Any Credibility Daybreak Games Had is Gone Now, No Matter Who Actually Owns Them (Updated)
One month ago, the only concerns on the minds of the executives at Daybreak Games centered on their self-described “originator of stand alone battle royale” title, H1Z1. The game had been dealing with diminishing player counts as the battle royale market was usurped by PlayerUnknown’s Battlegrounds and Fortnite, prompting the studio to transition the game to free-to-play model. Developers were also concurrently preparing the game for the launch of an open beta on PlayStation 4, which is still scheduled to launch this month. None of these are out of the ordinary for your standard developer, but Daybreak would soon become the originator of something far more peculiar.
On April 24, the same day Daybreak announced H1Z1 was coming to PlayStation 4, news broke of sanctions imposed by the U.S. Department of the Treasury on a number of Russian businesses and oligarchs, freezing their assets in response to what officials categorized as “destabilizing activities.” One of the affected oligarchs was Renova Group owner Viktor Vekselberg. Columbus Nova, a New York investment firm whose biggest client is Renova, reportedly purchased Daybreak in 2015 when it was known as Sony Online Entertainment. As both the developer’s employees and player base worried over the future of the studio, Daybreak dropped a bombshell.
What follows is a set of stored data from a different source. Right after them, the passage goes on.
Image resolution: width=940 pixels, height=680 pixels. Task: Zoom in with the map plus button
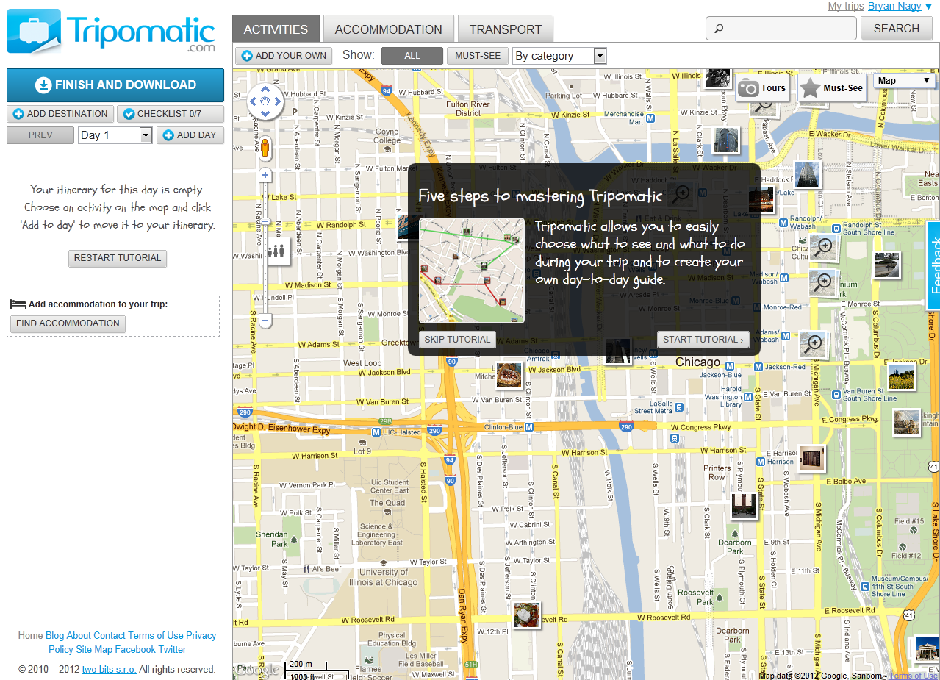[x=265, y=175]
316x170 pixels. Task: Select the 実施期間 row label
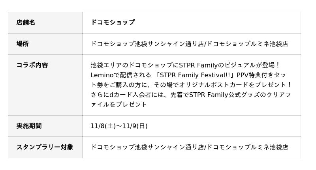tap(29, 126)
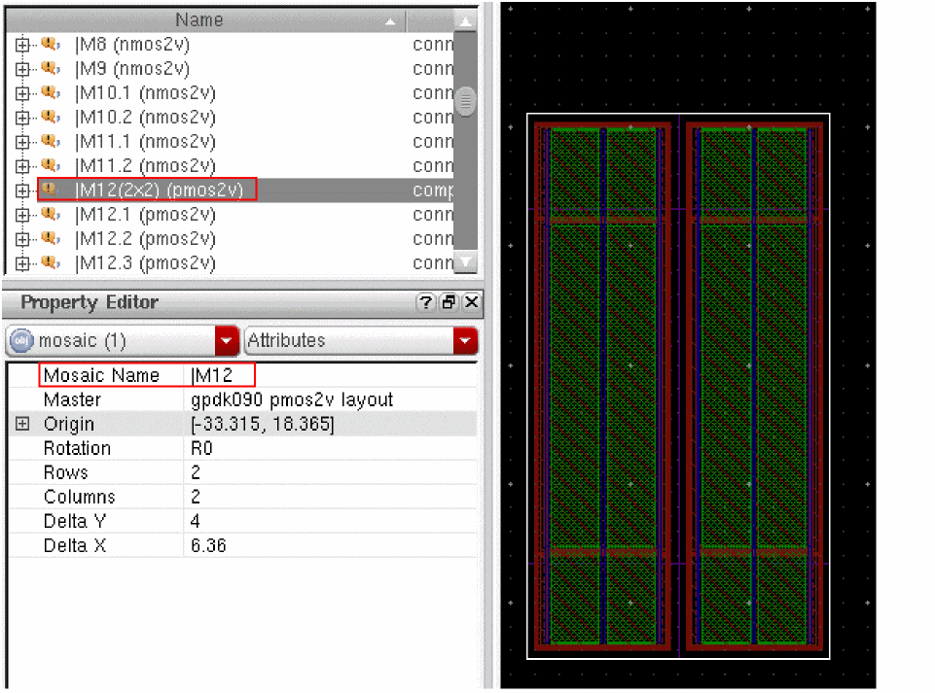This screenshot has width=935, height=693.
Task: Click the Property Editor help question mark icon
Action: coord(425,303)
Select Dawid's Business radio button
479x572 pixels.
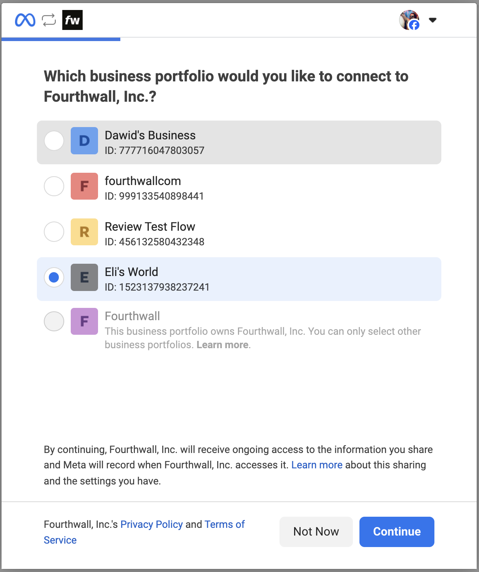54,141
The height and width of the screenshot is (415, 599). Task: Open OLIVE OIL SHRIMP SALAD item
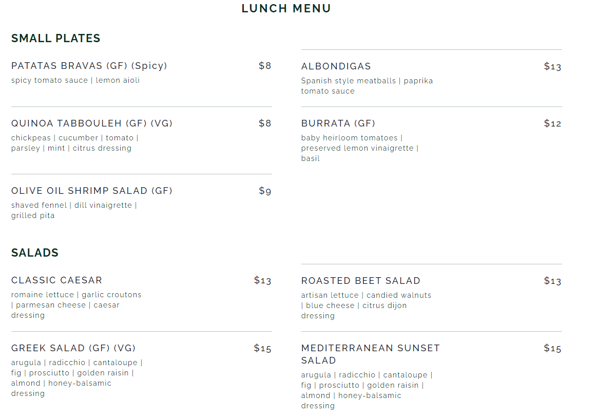tap(92, 191)
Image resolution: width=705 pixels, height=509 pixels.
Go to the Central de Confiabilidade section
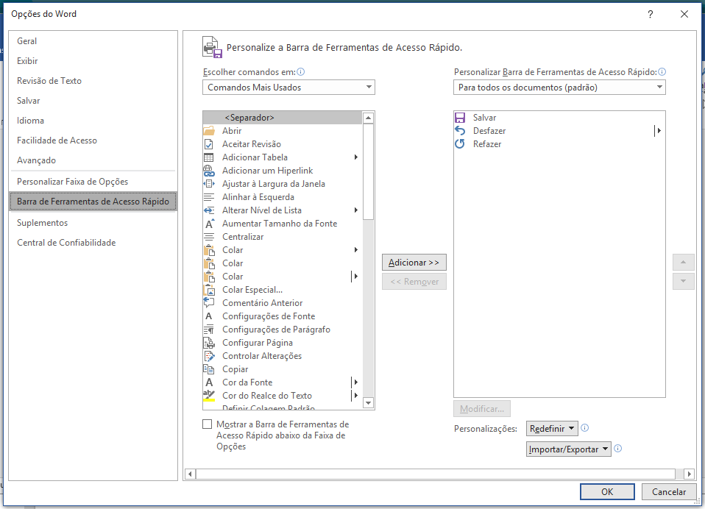(x=66, y=243)
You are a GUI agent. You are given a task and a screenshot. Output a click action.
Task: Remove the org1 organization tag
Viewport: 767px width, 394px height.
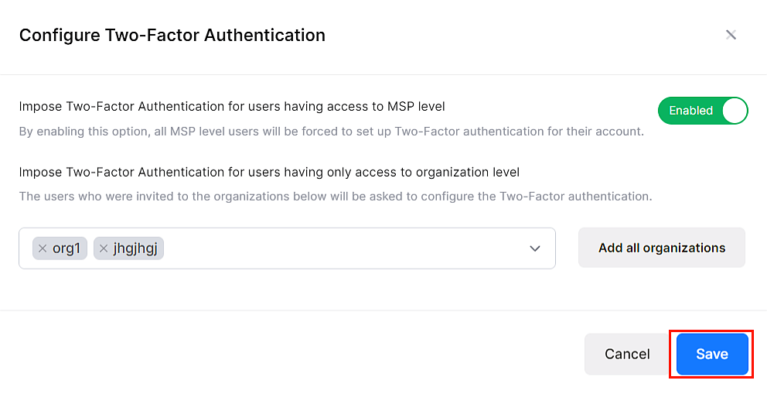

Two days later, Daybreak released a statement claiming that it was never owned by Columbus Nova, but was actually purchased and has always been owned by then member of Columbus Nova’s board of directors Jason Epstein. The studio further ret-conned its ownership by deleting the press release announcing the studio’s purchase by Columbus Nova in 2015. There’s still plenty of existing and archived evidence that show Columbus Nova as the purchaser, including naming the investment firm as Daybreak’s parent company in its 2015 User Privacy Policy, but Daybreak has remained steadfast in its denial since April 26.
The fallout from the news has grown to encompass the planned layoff of roughly 70 employees, the exit of Senior Vice President Laura Naviaux Sturr, Columbus Nova scrubbing connections to Renova Group from its website, and the discovery of payments totaling $500,000 made from Columbus Nova to Trump attorney and apparent slush fund manager Michael Cohen in exchange for access to the president. What began as a middle-school level attempt to spin some overwhelmingly bad press at the sake of the studio’s credibility has ballooned into a scandal that links the creators of Everquest to a scummy target of the Mueller investigation.